TogoMCP: Natural Language Querying of Life-Science Knowledge Graphs via Schema-Guided LLMs and the Model Context Protocol
TogoMCP: Natural Language Querying of Life-Science Knowledge Graphs via Schema-Guided LLMs and the Model Context Protocol
Kinjo, A. R.; Yamamoto, Y.; Bustamante-Larriet, S.; Labra-Gayo, J. E.; Fujisawa, T.
AbstractQuerying the RDF Portal knowledge graph maintained by DBCLS, which aggregates more than 70 life-science databases, requires proficiency in both SPARQL and database-specific RDF schemas, placing this resource beyond the reach of most researchers.
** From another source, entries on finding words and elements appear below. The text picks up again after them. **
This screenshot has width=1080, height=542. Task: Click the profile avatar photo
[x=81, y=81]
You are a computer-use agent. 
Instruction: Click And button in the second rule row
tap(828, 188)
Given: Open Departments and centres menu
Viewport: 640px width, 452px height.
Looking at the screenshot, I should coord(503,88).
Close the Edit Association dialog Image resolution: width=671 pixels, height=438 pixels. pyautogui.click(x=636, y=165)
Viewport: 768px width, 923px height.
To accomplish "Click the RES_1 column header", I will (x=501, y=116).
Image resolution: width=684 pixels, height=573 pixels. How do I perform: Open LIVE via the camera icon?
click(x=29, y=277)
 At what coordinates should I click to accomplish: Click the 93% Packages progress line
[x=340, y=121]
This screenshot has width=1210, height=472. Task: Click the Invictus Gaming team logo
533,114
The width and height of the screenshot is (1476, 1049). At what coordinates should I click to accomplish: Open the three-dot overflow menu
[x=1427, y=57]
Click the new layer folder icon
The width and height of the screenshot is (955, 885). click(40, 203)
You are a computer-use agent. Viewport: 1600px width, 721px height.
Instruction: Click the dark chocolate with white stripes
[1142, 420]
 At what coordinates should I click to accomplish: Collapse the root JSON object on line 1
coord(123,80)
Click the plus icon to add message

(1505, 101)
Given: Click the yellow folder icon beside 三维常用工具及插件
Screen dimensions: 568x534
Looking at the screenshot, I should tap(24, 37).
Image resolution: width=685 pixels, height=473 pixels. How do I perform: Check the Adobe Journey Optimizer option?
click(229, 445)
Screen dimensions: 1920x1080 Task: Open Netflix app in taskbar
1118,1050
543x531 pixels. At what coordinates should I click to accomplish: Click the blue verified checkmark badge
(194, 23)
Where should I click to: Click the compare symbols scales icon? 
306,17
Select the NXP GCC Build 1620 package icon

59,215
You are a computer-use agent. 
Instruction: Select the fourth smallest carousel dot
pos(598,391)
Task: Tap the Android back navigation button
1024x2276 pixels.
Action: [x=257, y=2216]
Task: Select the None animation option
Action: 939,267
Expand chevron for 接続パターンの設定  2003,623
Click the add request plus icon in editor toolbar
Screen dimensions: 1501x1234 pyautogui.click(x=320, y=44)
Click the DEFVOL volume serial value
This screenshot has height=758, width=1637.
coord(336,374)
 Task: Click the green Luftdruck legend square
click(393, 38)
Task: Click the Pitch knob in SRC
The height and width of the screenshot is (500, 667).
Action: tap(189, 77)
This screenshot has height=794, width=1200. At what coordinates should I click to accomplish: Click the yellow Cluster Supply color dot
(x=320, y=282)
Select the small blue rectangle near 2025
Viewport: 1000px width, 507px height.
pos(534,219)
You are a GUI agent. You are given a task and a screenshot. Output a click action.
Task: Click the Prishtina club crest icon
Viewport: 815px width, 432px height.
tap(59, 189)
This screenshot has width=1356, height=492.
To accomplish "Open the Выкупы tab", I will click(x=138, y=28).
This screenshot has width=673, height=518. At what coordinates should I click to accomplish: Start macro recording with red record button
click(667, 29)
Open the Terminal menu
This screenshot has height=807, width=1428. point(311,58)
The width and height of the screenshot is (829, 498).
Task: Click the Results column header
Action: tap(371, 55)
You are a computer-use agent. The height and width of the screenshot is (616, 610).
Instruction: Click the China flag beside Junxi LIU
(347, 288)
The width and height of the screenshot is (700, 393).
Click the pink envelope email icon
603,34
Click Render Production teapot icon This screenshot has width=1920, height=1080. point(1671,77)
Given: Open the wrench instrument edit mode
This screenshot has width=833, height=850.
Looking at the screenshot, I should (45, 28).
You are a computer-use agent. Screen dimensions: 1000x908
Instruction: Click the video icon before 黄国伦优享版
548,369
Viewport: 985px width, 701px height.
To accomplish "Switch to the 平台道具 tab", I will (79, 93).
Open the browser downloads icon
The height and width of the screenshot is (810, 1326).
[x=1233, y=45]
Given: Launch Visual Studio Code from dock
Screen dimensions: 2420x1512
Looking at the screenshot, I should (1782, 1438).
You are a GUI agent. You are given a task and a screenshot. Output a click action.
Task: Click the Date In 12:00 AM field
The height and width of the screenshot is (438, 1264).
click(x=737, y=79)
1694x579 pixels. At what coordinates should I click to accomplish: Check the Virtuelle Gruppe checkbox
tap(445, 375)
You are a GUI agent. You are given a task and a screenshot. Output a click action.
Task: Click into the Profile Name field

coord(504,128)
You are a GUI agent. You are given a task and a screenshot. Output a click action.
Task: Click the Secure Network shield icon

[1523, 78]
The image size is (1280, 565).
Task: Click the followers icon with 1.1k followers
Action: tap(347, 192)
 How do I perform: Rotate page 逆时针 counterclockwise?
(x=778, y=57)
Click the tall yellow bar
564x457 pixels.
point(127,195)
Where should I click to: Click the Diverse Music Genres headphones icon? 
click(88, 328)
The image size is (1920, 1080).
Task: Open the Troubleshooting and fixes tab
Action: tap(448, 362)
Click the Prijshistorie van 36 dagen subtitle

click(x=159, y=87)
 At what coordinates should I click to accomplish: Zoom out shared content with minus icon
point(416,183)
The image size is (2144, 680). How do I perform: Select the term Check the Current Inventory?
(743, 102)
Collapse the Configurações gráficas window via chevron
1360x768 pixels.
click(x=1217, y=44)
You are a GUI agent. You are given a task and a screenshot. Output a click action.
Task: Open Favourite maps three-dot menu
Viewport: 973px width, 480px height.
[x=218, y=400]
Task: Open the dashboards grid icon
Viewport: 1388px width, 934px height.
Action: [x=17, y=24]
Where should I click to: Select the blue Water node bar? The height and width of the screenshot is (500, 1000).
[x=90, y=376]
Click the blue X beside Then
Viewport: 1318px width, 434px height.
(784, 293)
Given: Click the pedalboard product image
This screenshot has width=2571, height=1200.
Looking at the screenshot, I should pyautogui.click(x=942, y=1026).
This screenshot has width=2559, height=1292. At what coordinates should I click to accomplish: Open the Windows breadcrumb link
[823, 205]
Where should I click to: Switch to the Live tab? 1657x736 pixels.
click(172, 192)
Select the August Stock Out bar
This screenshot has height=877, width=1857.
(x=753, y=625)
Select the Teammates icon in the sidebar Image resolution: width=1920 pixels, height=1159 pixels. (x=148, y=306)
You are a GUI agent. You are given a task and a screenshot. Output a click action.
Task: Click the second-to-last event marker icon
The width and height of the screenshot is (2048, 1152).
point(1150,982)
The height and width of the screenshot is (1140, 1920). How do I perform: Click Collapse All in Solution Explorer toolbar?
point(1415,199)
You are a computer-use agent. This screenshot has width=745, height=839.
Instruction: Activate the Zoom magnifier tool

Large Language Models (LLMs) can, in principle, translate natural-language questions into executable SPARQL, but without schema-level context, they frequently fabricate non-existent predicates or fail to resolve entity names to database-specific identifiers. We present TogoMCP, a system that recasts the LLM as a protocol-driven inference engine orchestrating specialized tools via the Model Context Protocol (MCP). Two mechanisms are essential to its design: (i) the MIE (Metadata-Interoperability-Exchange) file, a concise YAML document that dynamically supplies the LLM with each target database's structural and semantic context at query time; and (ii) a two-stage workflow separating entity resolution via external REST APIs from schema-guided SPARQL generation.On a benchmark of 50 biologically grounded questions spanning five types and 23 databases, TogoMCP achieved a large improvement over an unaided baseline (Cohen's d = 0.92, Wilcoxon p < 10-6), with win rates exceeding 80% for question types with precise, verifiable answers. An ablation study identified MIE files as the single indispensable component: removing them reduced the effect to a non-significant level (d = 0.08), while a one-line instruction to load the relevant MIE file recovered the full benefit of an elaborate behavioral protocol. These results suggest a general design principle: concise, dynamically delivered schema context is more valuable than complex orchestration logic.